Exercise input start

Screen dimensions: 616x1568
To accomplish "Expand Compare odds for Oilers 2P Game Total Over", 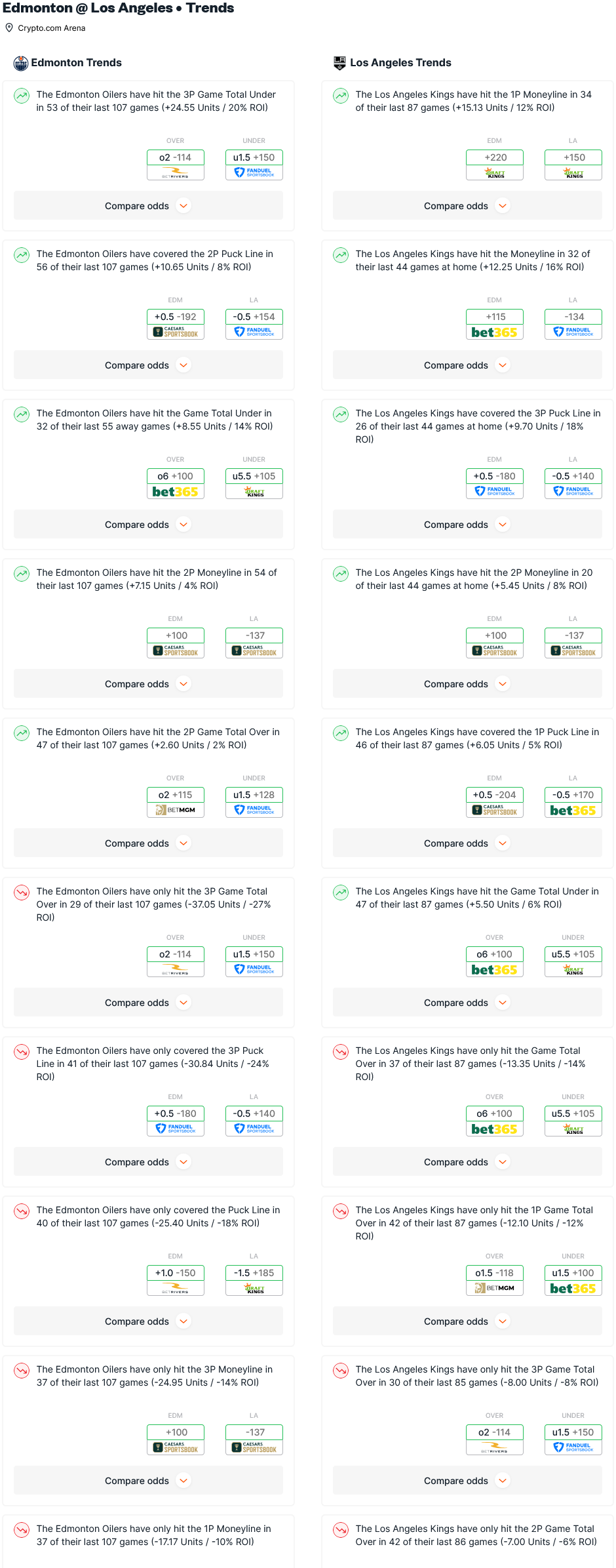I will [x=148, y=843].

Exercise input end
Exercise input start

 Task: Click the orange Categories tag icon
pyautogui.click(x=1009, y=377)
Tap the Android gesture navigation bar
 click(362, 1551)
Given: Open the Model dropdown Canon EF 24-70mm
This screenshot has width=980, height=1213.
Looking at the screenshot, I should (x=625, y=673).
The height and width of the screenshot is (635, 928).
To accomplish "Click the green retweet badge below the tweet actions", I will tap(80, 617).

Exercise input end
Exercise input start

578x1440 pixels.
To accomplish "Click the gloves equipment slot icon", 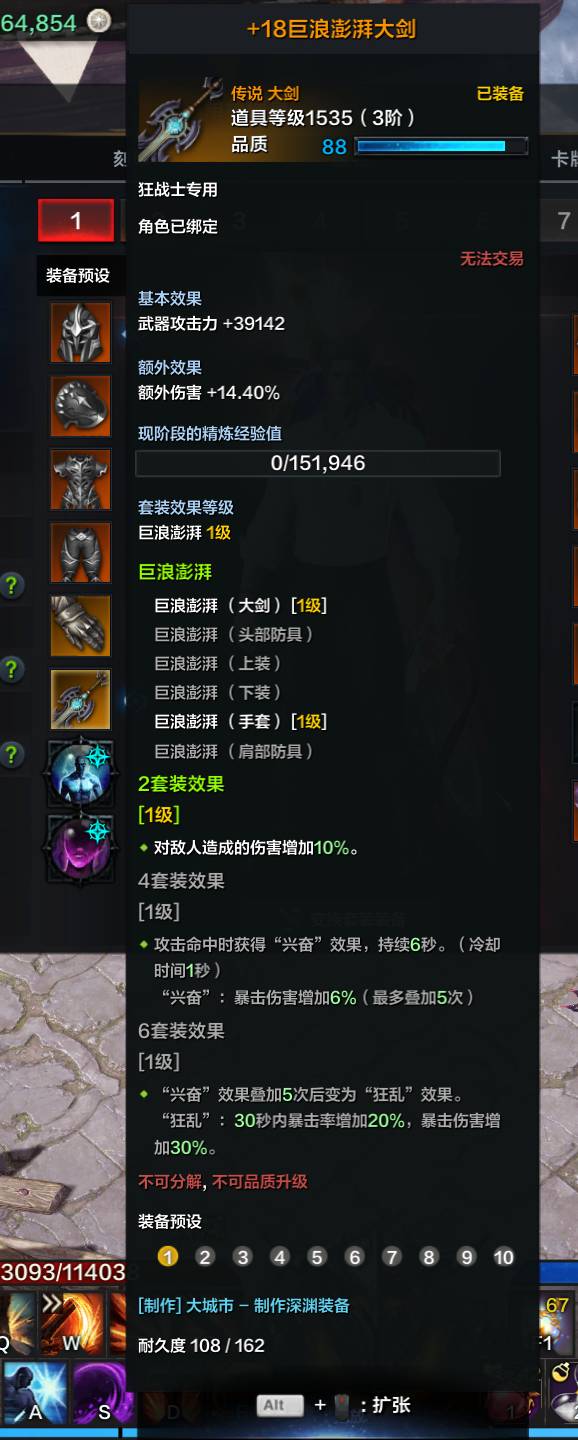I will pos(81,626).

Exercise input end

- _Exercise description_
Replace "dropdown" with "menu" in the stretch of the material from the line that contains "Task: Click the orange Categories tag icon" through the line that contains "will tap(80, 617).", and give those lines again with nothing else changed.

- _Response to this task_
 Task: Click the orange Categories tag icon
pyautogui.click(x=1009, y=377)
Tap the Android gesture navigation bar
 click(362, 1551)
Given: Open the Model menu Canon EF 24-70mm
This screenshot has width=980, height=1213.
Looking at the screenshot, I should (x=625, y=673).
The height and width of the screenshot is (635, 928).
To accomplish "Click the green retweet badge below the tweet actions", I will tap(80, 617).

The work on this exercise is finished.